** Opening RECORDS FOR THE TASK block **

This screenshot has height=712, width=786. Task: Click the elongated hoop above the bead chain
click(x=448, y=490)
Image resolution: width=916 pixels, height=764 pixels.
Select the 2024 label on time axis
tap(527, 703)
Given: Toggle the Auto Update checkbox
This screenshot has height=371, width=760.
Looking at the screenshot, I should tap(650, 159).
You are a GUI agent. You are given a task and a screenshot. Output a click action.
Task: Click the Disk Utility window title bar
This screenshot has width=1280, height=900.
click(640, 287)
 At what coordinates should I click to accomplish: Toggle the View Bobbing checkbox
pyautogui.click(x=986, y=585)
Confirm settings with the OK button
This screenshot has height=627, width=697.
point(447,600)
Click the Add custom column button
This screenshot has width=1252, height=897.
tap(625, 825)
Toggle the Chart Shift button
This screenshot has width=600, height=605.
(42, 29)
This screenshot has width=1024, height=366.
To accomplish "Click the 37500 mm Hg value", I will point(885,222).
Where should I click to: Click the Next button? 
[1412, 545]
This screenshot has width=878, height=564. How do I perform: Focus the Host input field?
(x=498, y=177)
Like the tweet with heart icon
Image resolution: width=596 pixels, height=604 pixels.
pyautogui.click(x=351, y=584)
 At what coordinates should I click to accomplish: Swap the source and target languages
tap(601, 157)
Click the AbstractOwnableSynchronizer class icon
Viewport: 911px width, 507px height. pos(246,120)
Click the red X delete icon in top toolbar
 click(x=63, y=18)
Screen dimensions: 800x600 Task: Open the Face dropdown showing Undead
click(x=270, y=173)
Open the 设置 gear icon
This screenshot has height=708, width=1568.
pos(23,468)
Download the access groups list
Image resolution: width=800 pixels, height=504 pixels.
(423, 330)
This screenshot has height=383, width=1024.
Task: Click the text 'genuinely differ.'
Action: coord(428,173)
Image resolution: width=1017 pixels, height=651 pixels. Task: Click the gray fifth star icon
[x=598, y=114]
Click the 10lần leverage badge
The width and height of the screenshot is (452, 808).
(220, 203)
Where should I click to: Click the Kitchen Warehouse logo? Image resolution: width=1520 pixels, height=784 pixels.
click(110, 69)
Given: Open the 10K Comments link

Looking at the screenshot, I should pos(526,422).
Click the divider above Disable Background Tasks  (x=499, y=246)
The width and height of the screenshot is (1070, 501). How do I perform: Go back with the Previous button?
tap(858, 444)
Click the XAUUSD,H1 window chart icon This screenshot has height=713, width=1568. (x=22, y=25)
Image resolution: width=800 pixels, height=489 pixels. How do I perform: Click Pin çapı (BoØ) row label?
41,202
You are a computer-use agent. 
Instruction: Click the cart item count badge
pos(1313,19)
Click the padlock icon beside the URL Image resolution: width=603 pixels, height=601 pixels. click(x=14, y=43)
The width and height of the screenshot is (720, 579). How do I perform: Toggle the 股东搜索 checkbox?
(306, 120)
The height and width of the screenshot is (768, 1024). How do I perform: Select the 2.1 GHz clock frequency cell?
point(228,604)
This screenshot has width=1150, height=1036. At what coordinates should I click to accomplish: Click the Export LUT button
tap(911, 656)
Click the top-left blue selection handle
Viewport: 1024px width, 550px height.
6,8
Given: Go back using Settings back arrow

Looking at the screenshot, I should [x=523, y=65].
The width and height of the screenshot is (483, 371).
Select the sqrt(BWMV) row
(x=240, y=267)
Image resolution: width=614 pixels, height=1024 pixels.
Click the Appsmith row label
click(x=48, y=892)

** Closing RECORDS FOR THE TASK block **

YOUR INSTRUCTIONS
The response should be an exact copy of all the records above.

OUTPUT
This screenshot has height=712, width=786. Task: Click the elongated hoop above the bead chain
click(x=448, y=490)
Image resolution: width=916 pixels, height=764 pixels.
Select the 2024 label on time axis
tap(527, 703)
Given: Toggle the Auto Update checkbox
This screenshot has height=371, width=760.
Looking at the screenshot, I should tap(650, 159).
You are a GUI agent. You are given a task and a screenshot. Output a click action.
Task: Click the Disk Utility window title bar
This screenshot has width=1280, height=900.
click(640, 287)
 At what coordinates should I click to accomplish: Toggle the View Bobbing checkbox
pyautogui.click(x=986, y=585)
Confirm settings with the OK button
This screenshot has height=627, width=697.
point(447,600)
Click the Add custom column button
This screenshot has width=1252, height=897.
tap(625, 825)
Toggle the Chart Shift button
This screenshot has width=600, height=605.
(42, 29)
This screenshot has width=1024, height=366.
To accomplish "Click the 37500 mm Hg value", I will point(885,222).
Where should I click to: Click the Next button? 
[1412, 545]
This screenshot has width=878, height=564. How do I perform: Focus the Host input field?
(x=498, y=177)
Like the tweet with heart icon
Image resolution: width=596 pixels, height=604 pixels.
pyautogui.click(x=351, y=584)
 At what coordinates should I click to accomplish: Swap the source and target languages
tap(601, 157)
Click the AbstractOwnableSynchronizer class icon
Viewport: 911px width, 507px height. pos(246,120)
Click the red X delete icon in top toolbar
 click(x=63, y=18)
Screen dimensions: 800x600 Task: Open the Face dropdown showing Undead
click(x=270, y=173)
Open the 设置 gear icon
This screenshot has height=708, width=1568.
pos(23,468)
Download the access groups list
Image resolution: width=800 pixels, height=504 pixels.
(423, 330)
This screenshot has height=383, width=1024.
Task: Click the text 'genuinely differ.'
Action: coord(428,173)
Image resolution: width=1017 pixels, height=651 pixels. Task: Click the gray fifth star icon
[x=598, y=114]
Click the 10lần leverage badge
The width and height of the screenshot is (452, 808).
(220, 203)
Where should I click to: Click the Kitchen Warehouse logo? Image resolution: width=1520 pixels, height=784 pixels.
click(110, 69)
Given: Open the 10K Comments link

Looking at the screenshot, I should pos(526,422).
Click the divider above Disable Background Tasks  (x=499, y=246)
The width and height of the screenshot is (1070, 501). How do I perform: Go back with the Previous button?
tap(858, 444)
Click the XAUUSD,H1 window chart icon This screenshot has height=713, width=1568. (x=22, y=25)
Image resolution: width=800 pixels, height=489 pixels. How do I perform: Click Pin çapı (BoØ) row label?
41,202
You are a computer-use agent. 
Instruction: Click the cart item count badge
pos(1313,19)
Click the padlock icon beside the URL Image resolution: width=603 pixels, height=601 pixels. click(x=14, y=43)
The width and height of the screenshot is (720, 579). How do I perform: Toggle the 股东搜索 checkbox?
(306, 120)
The height and width of the screenshot is (768, 1024). How do I perform: Select the 2.1 GHz clock frequency cell?
point(228,604)
This screenshot has width=1150, height=1036. At what coordinates should I click to accomplish: Click the Export LUT button
tap(911, 656)
Click the top-left blue selection handle
Viewport: 1024px width, 550px height.
6,8
Given: Go back using Settings back arrow

Looking at the screenshot, I should [x=523, y=65].
The width and height of the screenshot is (483, 371).
Select the sqrt(BWMV) row
(x=240, y=267)
Image resolution: width=614 pixels, height=1024 pixels.
Click the Appsmith row label
click(x=48, y=892)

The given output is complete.